§ Problem details: Of all the lines in the entries below, give again exactly those starting at the line containing "Open the document icon in right sidebar" and ending at the line containing "Image resolution: width=541", both ends included, and no others.

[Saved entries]

---+---

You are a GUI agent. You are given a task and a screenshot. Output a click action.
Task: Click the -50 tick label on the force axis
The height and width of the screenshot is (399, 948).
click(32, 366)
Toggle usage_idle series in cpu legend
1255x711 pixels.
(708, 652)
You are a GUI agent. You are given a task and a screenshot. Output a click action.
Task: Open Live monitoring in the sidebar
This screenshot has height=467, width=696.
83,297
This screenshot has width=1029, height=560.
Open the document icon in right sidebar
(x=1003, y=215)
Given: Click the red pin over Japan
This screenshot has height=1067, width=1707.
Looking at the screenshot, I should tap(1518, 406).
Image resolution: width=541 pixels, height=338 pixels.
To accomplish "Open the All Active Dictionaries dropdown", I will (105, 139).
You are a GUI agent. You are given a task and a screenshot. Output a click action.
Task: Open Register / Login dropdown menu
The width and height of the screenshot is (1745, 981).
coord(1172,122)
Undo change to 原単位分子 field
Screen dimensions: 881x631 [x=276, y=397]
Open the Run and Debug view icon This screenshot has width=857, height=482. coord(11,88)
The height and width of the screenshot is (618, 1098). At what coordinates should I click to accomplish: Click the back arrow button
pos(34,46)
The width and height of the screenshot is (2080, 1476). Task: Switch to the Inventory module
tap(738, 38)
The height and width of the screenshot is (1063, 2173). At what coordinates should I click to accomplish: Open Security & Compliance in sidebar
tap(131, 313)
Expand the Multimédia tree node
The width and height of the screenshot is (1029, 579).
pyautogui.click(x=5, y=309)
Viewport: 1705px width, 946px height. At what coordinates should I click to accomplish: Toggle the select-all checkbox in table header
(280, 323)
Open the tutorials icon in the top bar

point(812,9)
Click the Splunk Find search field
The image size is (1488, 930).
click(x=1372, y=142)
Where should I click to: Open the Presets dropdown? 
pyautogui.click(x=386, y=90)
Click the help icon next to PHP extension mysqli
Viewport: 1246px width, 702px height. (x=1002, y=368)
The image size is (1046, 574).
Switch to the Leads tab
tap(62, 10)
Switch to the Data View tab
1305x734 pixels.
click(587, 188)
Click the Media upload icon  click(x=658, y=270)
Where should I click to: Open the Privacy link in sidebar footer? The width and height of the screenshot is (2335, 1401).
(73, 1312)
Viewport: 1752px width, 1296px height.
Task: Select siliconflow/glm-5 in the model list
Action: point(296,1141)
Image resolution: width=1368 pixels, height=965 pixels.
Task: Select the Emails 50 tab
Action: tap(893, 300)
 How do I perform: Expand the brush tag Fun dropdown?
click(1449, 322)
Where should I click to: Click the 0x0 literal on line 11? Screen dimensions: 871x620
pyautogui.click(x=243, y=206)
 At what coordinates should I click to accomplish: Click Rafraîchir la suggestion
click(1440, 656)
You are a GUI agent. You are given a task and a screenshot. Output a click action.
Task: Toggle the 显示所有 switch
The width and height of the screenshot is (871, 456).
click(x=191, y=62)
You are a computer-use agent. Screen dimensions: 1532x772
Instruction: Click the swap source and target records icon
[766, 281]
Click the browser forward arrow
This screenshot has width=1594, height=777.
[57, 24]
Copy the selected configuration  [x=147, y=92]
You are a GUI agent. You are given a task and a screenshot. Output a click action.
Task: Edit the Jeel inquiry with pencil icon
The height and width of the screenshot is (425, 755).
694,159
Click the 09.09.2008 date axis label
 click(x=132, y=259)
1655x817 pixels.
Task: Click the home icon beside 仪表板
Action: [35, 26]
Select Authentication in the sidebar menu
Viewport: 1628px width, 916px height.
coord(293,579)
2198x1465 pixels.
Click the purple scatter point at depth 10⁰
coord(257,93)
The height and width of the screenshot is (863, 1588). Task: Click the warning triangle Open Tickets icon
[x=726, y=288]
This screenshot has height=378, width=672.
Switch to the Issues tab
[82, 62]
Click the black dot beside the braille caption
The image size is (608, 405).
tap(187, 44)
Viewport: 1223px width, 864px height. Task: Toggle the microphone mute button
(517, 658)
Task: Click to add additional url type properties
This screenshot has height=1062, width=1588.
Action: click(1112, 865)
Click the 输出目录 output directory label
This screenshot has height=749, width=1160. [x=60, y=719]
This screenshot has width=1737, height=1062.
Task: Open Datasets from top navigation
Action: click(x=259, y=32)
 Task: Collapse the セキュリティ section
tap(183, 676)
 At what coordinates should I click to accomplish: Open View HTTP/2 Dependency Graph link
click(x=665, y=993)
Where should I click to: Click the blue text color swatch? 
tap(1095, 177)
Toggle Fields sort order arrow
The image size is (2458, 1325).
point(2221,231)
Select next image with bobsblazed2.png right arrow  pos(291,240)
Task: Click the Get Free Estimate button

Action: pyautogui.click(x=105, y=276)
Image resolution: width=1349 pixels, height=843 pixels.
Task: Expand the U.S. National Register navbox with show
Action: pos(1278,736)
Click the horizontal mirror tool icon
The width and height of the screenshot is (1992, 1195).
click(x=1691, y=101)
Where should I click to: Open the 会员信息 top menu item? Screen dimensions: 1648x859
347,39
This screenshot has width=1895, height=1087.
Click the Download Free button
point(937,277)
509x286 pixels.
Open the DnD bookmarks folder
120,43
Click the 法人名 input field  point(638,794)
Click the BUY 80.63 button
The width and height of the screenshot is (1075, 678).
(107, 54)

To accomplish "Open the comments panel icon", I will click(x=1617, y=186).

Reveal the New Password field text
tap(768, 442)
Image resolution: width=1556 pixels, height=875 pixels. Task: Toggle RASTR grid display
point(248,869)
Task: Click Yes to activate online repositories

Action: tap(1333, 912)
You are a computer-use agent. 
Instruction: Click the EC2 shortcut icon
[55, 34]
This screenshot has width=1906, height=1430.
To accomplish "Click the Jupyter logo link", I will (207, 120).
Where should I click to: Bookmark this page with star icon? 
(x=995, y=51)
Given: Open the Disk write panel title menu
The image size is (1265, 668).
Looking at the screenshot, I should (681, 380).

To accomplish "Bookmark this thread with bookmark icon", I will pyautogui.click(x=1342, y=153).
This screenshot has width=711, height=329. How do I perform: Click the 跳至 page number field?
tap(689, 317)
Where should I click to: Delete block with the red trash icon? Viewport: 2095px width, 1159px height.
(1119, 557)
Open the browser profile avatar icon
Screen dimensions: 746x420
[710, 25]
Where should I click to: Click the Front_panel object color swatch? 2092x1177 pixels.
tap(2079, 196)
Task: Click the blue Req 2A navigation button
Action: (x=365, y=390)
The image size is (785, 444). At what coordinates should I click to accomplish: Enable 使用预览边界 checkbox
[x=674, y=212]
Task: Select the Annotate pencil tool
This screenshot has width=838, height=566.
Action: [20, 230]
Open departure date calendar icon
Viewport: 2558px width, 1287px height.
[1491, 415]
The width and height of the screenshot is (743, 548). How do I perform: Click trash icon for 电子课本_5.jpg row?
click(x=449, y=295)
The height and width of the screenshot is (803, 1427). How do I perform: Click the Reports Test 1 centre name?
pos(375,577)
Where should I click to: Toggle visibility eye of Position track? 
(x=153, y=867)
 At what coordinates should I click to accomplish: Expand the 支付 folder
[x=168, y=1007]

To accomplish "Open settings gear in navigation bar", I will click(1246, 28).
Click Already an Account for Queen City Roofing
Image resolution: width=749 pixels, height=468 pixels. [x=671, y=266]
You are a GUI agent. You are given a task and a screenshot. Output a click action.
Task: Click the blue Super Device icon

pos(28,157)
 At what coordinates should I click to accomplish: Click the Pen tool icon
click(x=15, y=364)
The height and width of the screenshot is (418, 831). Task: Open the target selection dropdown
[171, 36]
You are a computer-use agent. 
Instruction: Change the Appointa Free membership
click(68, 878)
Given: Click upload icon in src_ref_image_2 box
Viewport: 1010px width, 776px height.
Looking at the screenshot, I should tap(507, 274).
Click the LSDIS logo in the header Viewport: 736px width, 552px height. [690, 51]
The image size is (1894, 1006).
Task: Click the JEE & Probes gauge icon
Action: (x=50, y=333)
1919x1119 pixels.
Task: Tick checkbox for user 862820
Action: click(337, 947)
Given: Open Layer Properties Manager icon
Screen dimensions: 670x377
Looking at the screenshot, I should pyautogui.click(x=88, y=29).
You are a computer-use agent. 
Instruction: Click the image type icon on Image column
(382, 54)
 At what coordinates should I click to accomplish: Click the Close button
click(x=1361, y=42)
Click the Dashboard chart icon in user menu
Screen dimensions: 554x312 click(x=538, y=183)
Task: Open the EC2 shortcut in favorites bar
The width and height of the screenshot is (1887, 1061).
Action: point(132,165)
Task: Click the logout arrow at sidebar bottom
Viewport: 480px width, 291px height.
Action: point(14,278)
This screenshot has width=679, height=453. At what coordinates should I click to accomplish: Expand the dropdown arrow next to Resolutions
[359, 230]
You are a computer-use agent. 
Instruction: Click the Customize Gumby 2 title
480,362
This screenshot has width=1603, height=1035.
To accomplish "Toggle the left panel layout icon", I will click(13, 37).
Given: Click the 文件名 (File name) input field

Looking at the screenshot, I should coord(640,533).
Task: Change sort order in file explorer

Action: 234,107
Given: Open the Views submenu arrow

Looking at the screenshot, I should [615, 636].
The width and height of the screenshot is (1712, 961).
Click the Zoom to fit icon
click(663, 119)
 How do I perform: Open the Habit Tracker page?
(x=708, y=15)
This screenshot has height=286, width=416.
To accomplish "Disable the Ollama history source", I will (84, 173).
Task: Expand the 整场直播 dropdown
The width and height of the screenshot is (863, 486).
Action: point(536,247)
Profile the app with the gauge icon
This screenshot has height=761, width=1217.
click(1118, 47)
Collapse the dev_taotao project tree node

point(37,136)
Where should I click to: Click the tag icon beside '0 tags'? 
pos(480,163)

---+---

§ Task result:
Open the document icon in right sidebar
(x=1003, y=215)
Given: Click the red pin over Japan
This screenshot has height=1067, width=1707.
Looking at the screenshot, I should tap(1518, 406).
Image resolution: width=541 pixels, height=338 pixels.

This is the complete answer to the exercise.